Se precipitó robándome el cuerpo y siseé:

“Kala, ¡esa agua está mala! Ni se te ocurra beberla, nos pondremos enfermos.”

Kala se detuvo al oír la última palabra y alzó la cabeza mientras Neybi nos echaba una mirada curiosa con sus enormes ojos dorados y reptilianos.

«¿Enfermos?» repitió. «Diablos, ¿también te pones enfermo con el agua?»

«Con el agua embarrada sí,» gruñí en voz alta.

«Qué cuerpo tan debilucho.»

«No te lo niego. Sólo mira en mis recuerdos y entenderás. Attah… Ya me has pringado todo el pantalón de barro.»

De pronto, Neybi soltó algo parecido a un gruñido de deleite y plegó las patas, revolcándose en el lodo. Me levanté con prisas apartándome del charco que había surgido entre las salpicaduras y mientras intentaba calmar a Neybi en su regocijo traté de ignorar la mirada prudente y cerrada de Reik. Debía de pensar en serio que le había tocado como aliado un espécimen con personalidad múltiple. Pero… él había empezado con las preguntas, ¿no?

Neybi se levantó por fin y me dio un húmedo lametazo en la mano que, pese a la saliva, me arrancó una leve sonrisa. Me puse la mochila a cuestas, estiré las riendas y la anoba se puso a andar dócilmente.

«Reik,» lancé entonces, deteniéndome en la otra esquina de la gruesa estalagmita. Atravesé con la mirada al Zorkia suspenso a través de mi máscara de destructor. «Te prometí que te ayudaría a sacar a tus compañeros de Makabath a cambio de tu ayuda. No te prometí que mi compañía sería fácil. Hago lo que puedo. ¿Vamos?»

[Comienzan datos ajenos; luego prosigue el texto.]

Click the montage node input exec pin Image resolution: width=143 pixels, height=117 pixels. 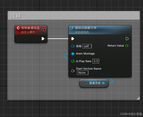(73, 39)
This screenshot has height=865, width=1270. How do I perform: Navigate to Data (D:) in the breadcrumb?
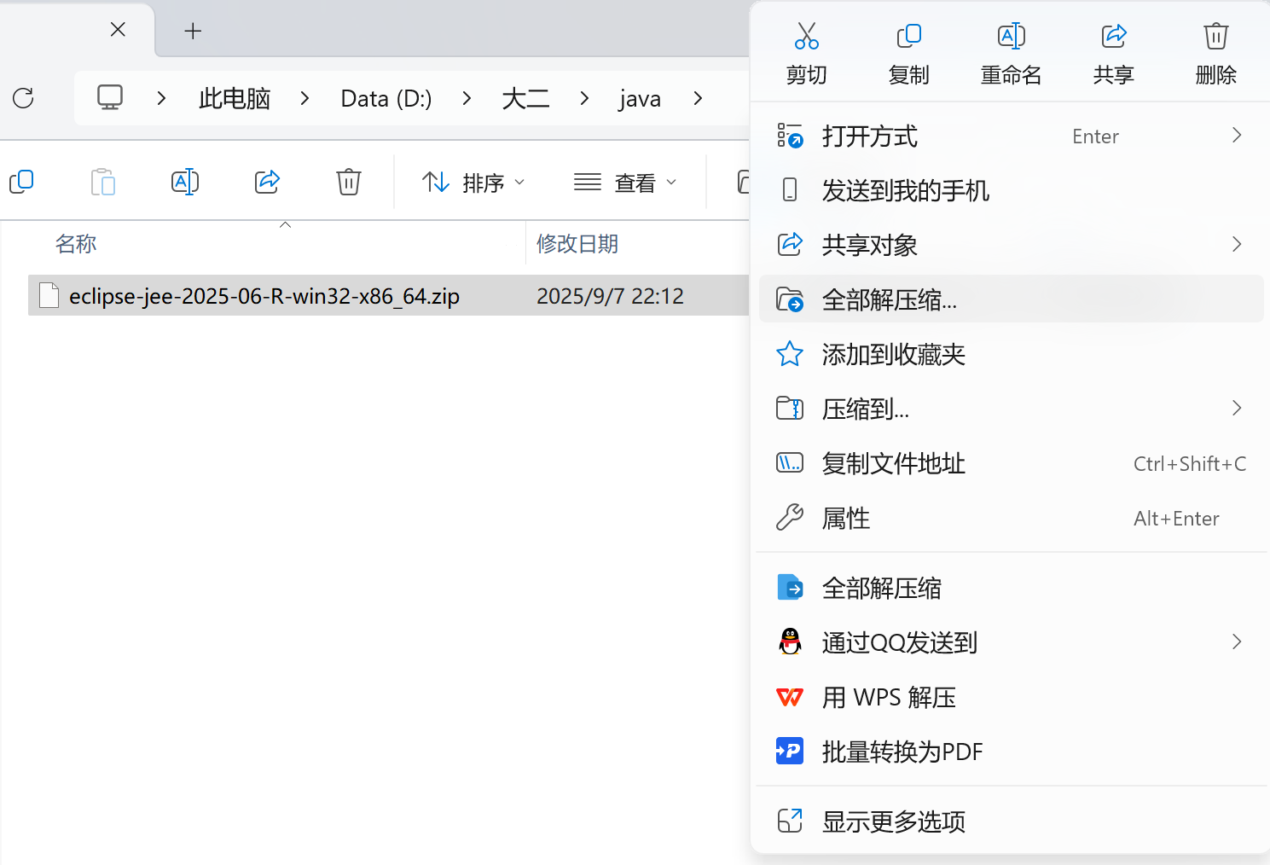click(x=385, y=98)
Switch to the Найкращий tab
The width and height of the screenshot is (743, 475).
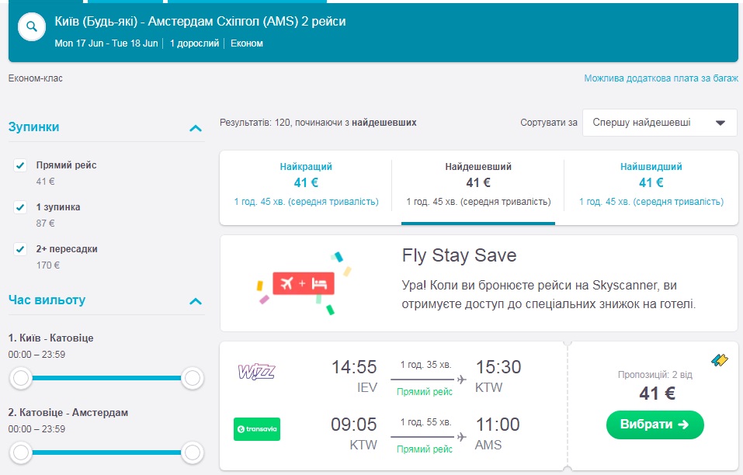click(x=306, y=184)
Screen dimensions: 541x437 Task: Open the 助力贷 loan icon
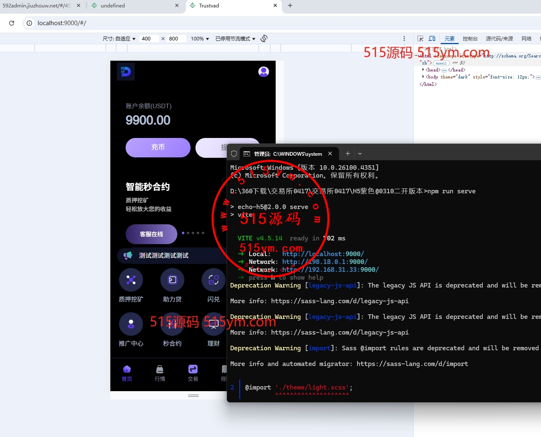pyautogui.click(x=172, y=280)
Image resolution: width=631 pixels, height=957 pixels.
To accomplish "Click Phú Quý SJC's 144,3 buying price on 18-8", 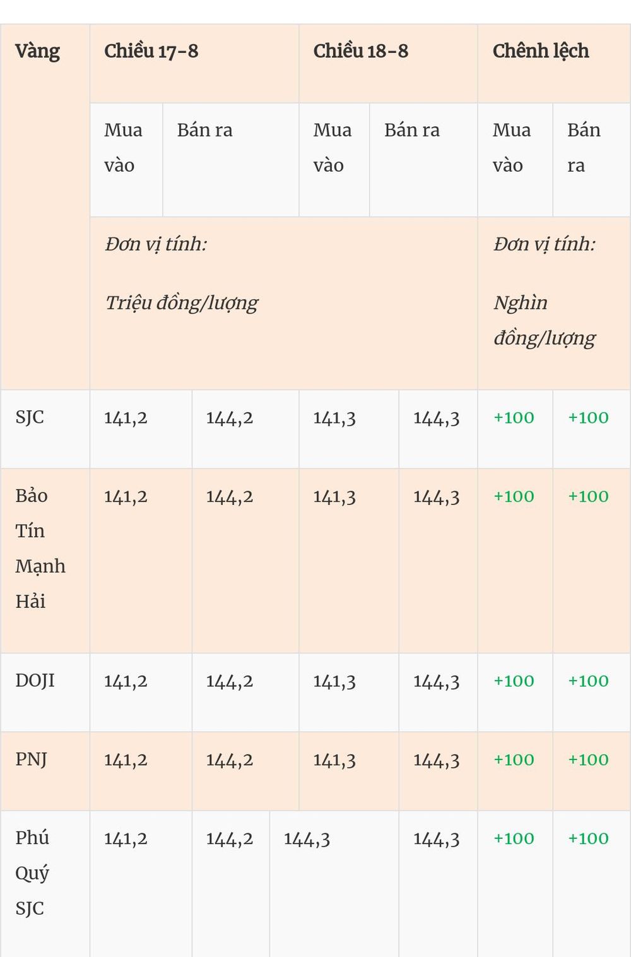I will click(307, 839).
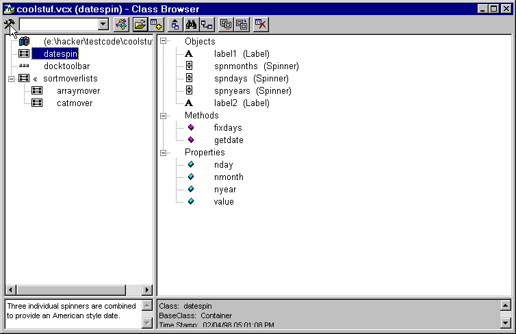Click the toolbar icon right of binoculars
This screenshot has height=334, width=516.
(x=207, y=25)
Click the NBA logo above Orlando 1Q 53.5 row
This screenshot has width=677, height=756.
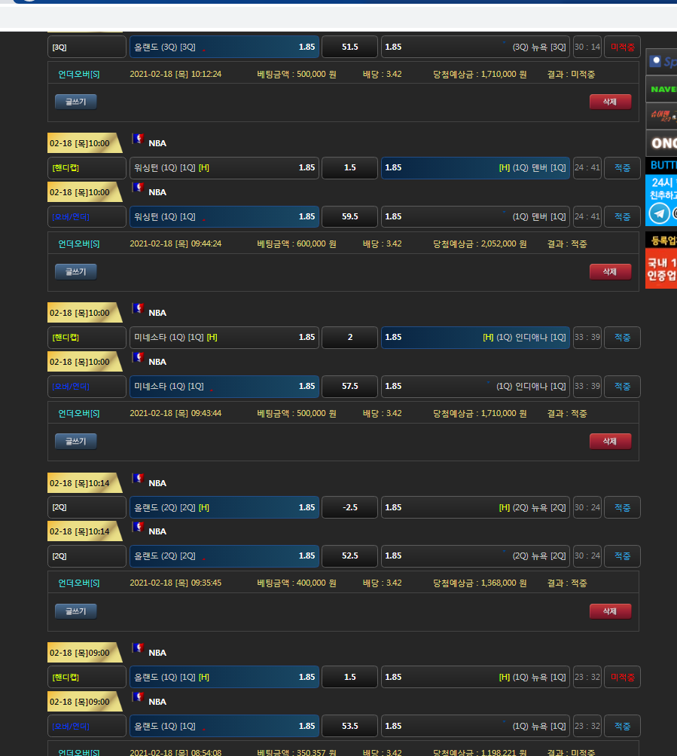click(138, 697)
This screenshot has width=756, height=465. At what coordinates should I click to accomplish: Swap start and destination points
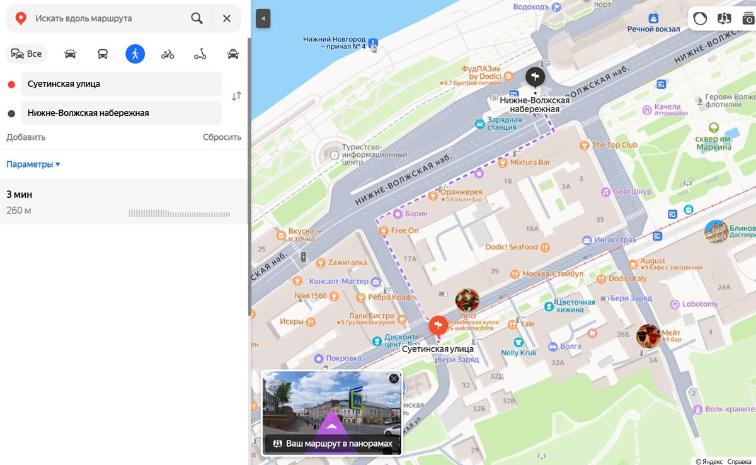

Reik se pasó una mano por su pelo negro enmarañado y lo oí suspirar antes de ponerse la máscara de destructor. Le di la espalda y miré hacia las luces de Yadella con una mueca decidida. Mi andar aún no era del todo recto pero pronto se me pasaría, me dije. Los saijits no se veían normalmente tan afectados por la bebida, pero Kala parecía aguantarla tan mal como Jiyari. ¿Sería alguna particularidad de los Pixies?

“Di, Kala,” dije de pronto mentalmente, inquieto. “Sé que tú no te desmayas como Jiyari ante la sangre… pero en plan totalmente hipotético, si te desmayaras… ¿crees que me desmayaría yo también?”

Me respondió un resoplido desganado. Kala no estaba en condiciones de reflexionar mucho, entendí. Bah. Prefería no llegar a enterarme nunca de la respuesta.